More than 20 explosions have gone off at Russian military sites in Melitopol in the past three weeks, including at an airfield and at a warehouse used by Moscow’s forces to repair armored vehicles, Mr. Fedorov said in an interview. He declined to say whether the sites were hit by long-range Ukrainian artillery or by Ukrainian resistance fighters operating covertly in Russian-held areas.
Tass, the Russian state news agency, has in recent days carried at least one report of explosions in Melitopol. It was not possible to independently verify the accounts of Mr. Fedorov, whose regular social media updates on the situation in Melitopol have made him one of the more prominent Ukrainian mayors in exile from occupied territory.
“Russian bases are regularly bombed,” he said in an interview this week in Kyiv, the Ukrainian capital. He declined to comment on Ukraine’s military plans but said the uptick in explosions appeared to be “preparation for the liberation of our territory.”
Regaining control of Melitopol, where road and railroad hubs link Russia and the occupied Crimean Peninsula, is believed to be one possible objective of an anticipated Ukrainian counteroffensive. In the past, Ukrainian officials have sought to both play up possible counteroffensives and also sow confusion about where and when they might be launched, part of the ongoing information battle in the nearly 14-month-long war.
Melitopol was seized by Russian forces early in their full-scale invasion. As residents protested the occupation, Mr. Fedorov was detained by Russian forces, then released. He has since relocated to another part of Ukraine, where he said he continues to perform mayoral duties.
Mr. Fedorov, who said his information comes from residents still living in Melitopol, offered a few examples of what he said indicated that Russia is preparing for a Ukrainian assault in the south. He said that the occupation authorities have recently appointed Russian citizens as mayors of small towns and villages around Melitopol, replacing Ukrainian collaborators drawn from the local population, in an apparent effort to solidify political control. They also are stepping up efforts to evacuate civilians from small towns near the front line, where trucks with loudspeakers pass through the streets calling on residents to leave, according to Mr. Fedorov.

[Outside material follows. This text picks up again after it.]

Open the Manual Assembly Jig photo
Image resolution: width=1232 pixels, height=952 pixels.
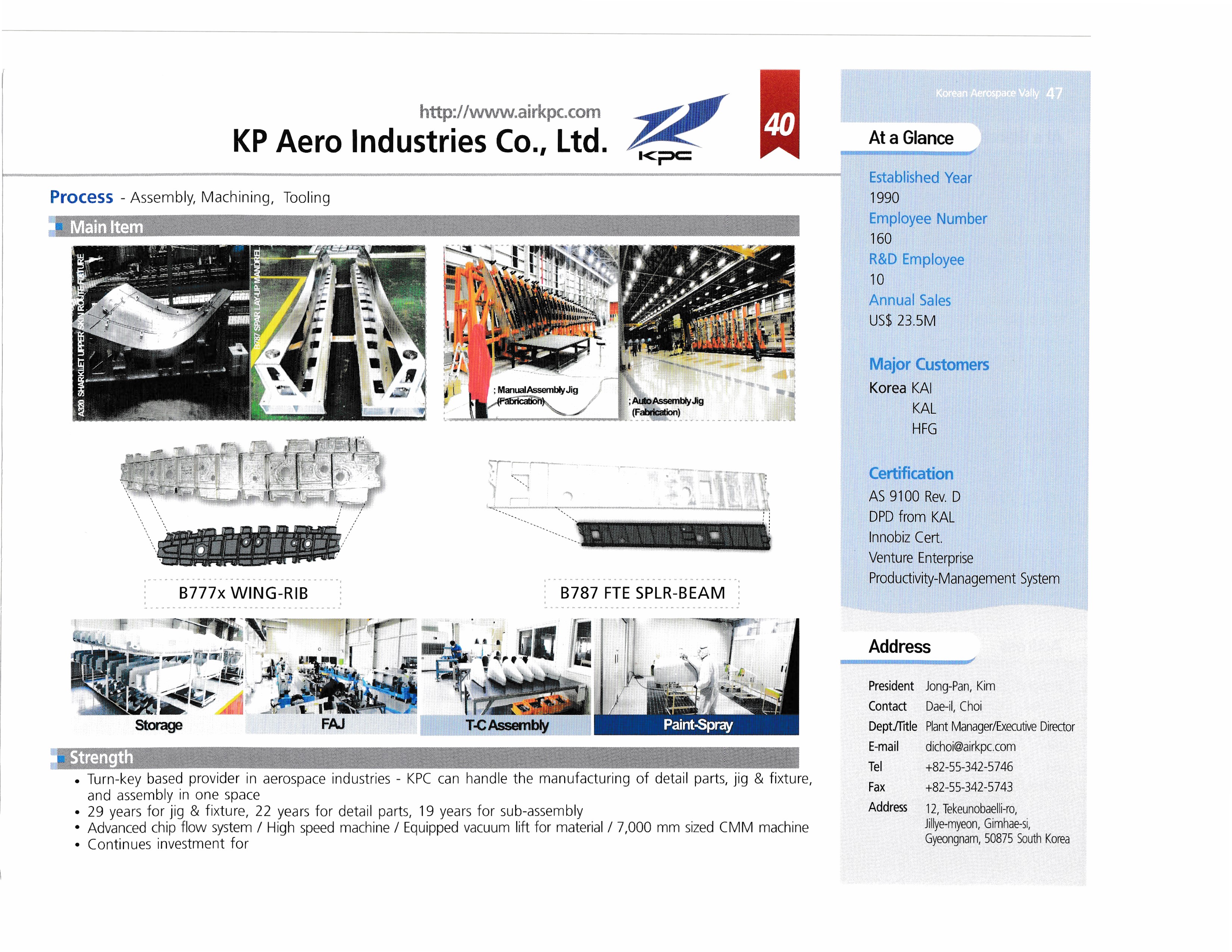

“We understand there is some panic. Yesterday it was ‘Russia forever,’” he said, referring to the mantra of occupation officials. “Now they say ‘leave.’”

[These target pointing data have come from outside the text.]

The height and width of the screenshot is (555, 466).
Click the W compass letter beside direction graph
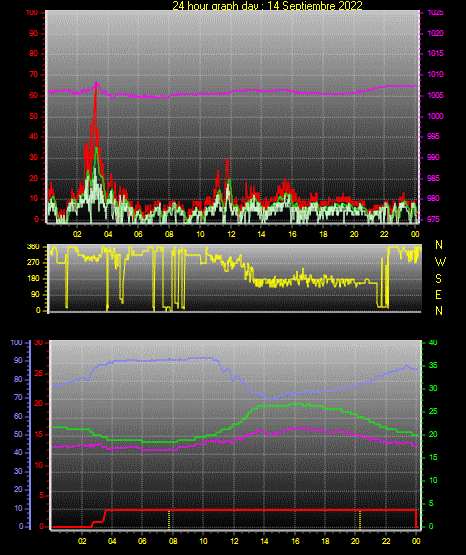click(x=440, y=262)
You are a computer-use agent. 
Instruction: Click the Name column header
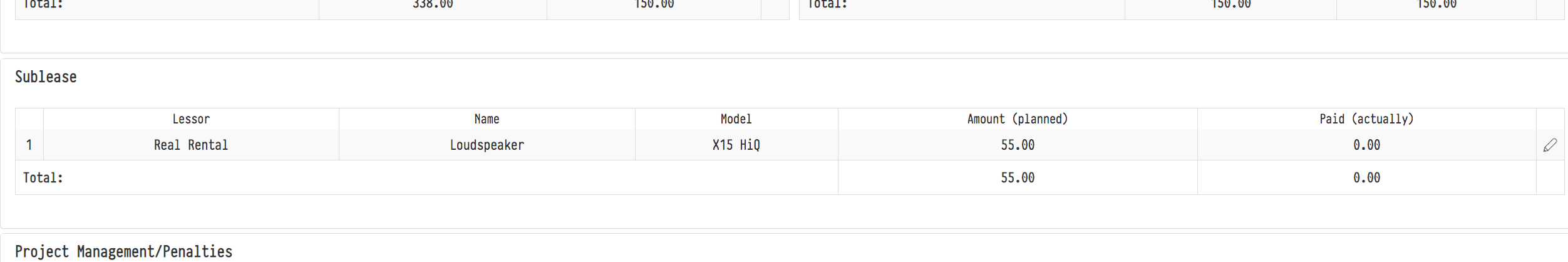click(487, 119)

Regaining Melitopol could allow Ukraine to sever transportation lines that Russia uses to supply its troops in portions of the occupied Zaporizhzhia and Kherson regions. But fighting in the city would carry risks for civilians as well as Russian military and government personnel, Mr. Fedorov said.
Melitopol had a prewar population of about 150,000, about half of whom fled after the invasion last year, he said. Subsequently, between 50,000 and 70,000 internally displaced people and Russian government employees moved into the city, he said, describing it as “filled with civilians.”
He acknowledged that any attempt by Ukrainian forces to recapture the city would “be hard” and echoed complaints from other Ukrainian officials that Western allies dallied in arming Ukraine for a counterattack.
“The partners waited a long time in providing weapons,” he added. “The Russians had time to prepare.”